Author | Duncan Barrett and Nuala Calvi |
---|---|
Country | United Kingdom |
Language | English |
Subject | Tate & Lyle, The East End |
Published | 2012 (Collins) |
Pages | 352pp (paperback) |
ISBN | 978-0-00-744847-0 |
Followed by | GI Brides |
Website | http://www.thesugargirls.com |
The Sugar Girls: Tales of Hardship, Love and Happiness in Tate & Lyle's East End is a work of narrative non-fiction based on interviews with women who worked in Tate & Lyle's East End factories in Silvertown from the mid-1940s onwards. Written by Duncan Barrett and Nuala Calvi, it was published by Collins in 2012. [1] The authors were inspired to write it by Jennifer Worth's Call the Midwife . [2]
In the East End of the 1940s and 1950s, thousands of girls left school every year at fourteen and went to work in the factories that stood alongside the docks in Silvertown, in the East End of London. The stretch of factories running between Tate & Lyle's refineries for sugar and syrup was known as the 'Sugar Mile', and also included Keiller's jam and marmalade factory. Tate & Lyle's two factories had been built in the late nineteenth century by two rival sugar refiners, Henry Tate and Abram Lyle, whose companies had merged in the 1920s. [3]
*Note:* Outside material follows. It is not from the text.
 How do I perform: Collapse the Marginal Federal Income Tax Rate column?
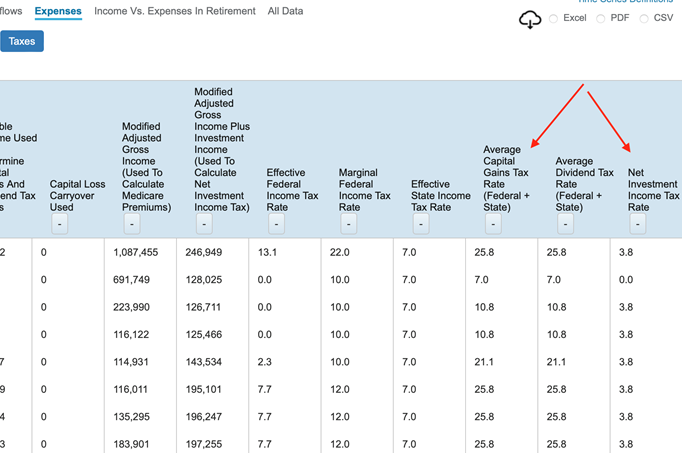point(349,225)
Of all the factories in Silvertown, Tate & Lyle's offered the best wages and social life for girls leaving school. There were various jobs available to women workers at Tate & Lyle's factories, including printing and packing the bags of sugar, and making the tins of Lyle's Golden Syrup. [3] Women who worked there showed great 'loyalty' and 'pride'. They were, however, very tribal, and depending on which factory they worked at, workers would speak of themselves as coming from 'Tates's' or 'Lyles's', competing against each other at netball, athletics, football and cricket in the company sports day, which was held once a year. [3]
Although the book is based on interviews with over fifty former workers, [4] the four main characters featured are:
As well as these four main women, the book features various other individual stories, such as:
Nuala Calvi, one of the co-authors of the book, characterised the female workers at Tate & Lyle – known colloquially as the 'Sugar Girls' – as 'glamorous', at least by the standards of teenagers leaving school in the East End in the 1940s and 1950s. They would take in their dungarees, making them figure-hugging, and stuff their turbans with underwear to make them sit high up on their heads, which was considered fashionable. But she also claimed that the women shared a common confident 'attitude' and were 'no pushovers', likening them to the striking workers at Ford's Dagenham plant featured in the popular movie Made in Dagenham . [3]
In the same article, Calvi also commented on the discrepancy between the way the East End of London is often represented – 'linked in the popular imagination with gangsters, criminals and prostitutes (or the grim squalor of Call the Midwife )' – and the reality of life for the families of the women she interviewed – 'honest, hard-working families' who 'brought up their children to contribute to the family income'. [3] In a separate article, her co-author Duncan Barrett made a similar point: 'The women we spoke to recalled the great pride their mothers would take in keeping their houses spotless and how, despite a lack of money, families would always make do, helping out the neighbours when they could, knowing that the favour would always be returned. When we handed in the manuscript of the book, our publishers were a little surprised, perhaps expecting the predictable Dickensian East End of much misery-memoir writing. 'This is a lot jollier than we expected,' they told us.' [7]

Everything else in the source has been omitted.